RealVVT: Towards Photorealistic Video Virtual Try-on via Spatio-Temporal Consistency
Siqi Li, Zhengkai Jiang, Jiawei Zhou, Zhihong Liu, Xiaowei Chi, Haoqian Wang
TL;DR
RealVVT addresses the persistent challenge of photorealistic, temporally-coherent video virtual try-on by building on Stable Video Diffusion with a dual U‑Net architecture. It introduces three key contributions: Agnostic Mask-Guided Attention Loss to ensure accurate intra-frame garment fitting, Clothing & Temporal Consistency Attention to stabilize garment appearance across frames, and Pose-guided Long VVT to extend generation to long sequences via keyframe-based interpolation guided by DensePose. The approach delivers state-of-the-art performance on both image- and video-based VTO benchmarks (e.g., VVT, ViViD, VITON-HD, DressCode), with robust preservation of garment shape, texture, and color under diverse poses and viewpoints. This work advances practical VTO for fashion e-commerce and virtual fitting by achieving high fidelity and stable garment dynamics in dynamic video contexts, while discussing dataset limitations and future directions for high-quality video VTO data.
Abstract
Virtual try-on has emerged as a pivotal task at the intersection of computer vision and fashion, aimed at digitally simulating how clothing items fit on the human body. Despite notable progress in single-image virtual try-on (VTO), current methodologies often struggle to preserve a consistent and authentic appearance of clothing across extended video sequences. This challenge arises from the complexities of capturing dynamic human pose and maintaining target clothing characteristics. We leverage pre-existing video foundation models to introduce RealVVT, a photoRealistic Video Virtual Try-on framework tailored to bolster stability and realism within dynamic video contexts.
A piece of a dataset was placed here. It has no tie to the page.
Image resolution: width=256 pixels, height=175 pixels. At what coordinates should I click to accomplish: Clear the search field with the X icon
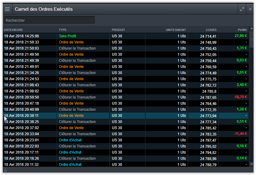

Our methodology encompasses a Clothing & Temporal Consistency strategy, an Agnostic-guided Attention Focus Loss mechanism to ensure spatial consistency, and a Pose-guided Long Video VTO technique adept at handling extended video sequences.Extensive experiments across various datasets confirms that our approach outperforms existing state-of-the-art models in both single-image and video VTO tasks, offering a viable solution for practical applications within the realms of fashion e-commerce and virtual fitting environments.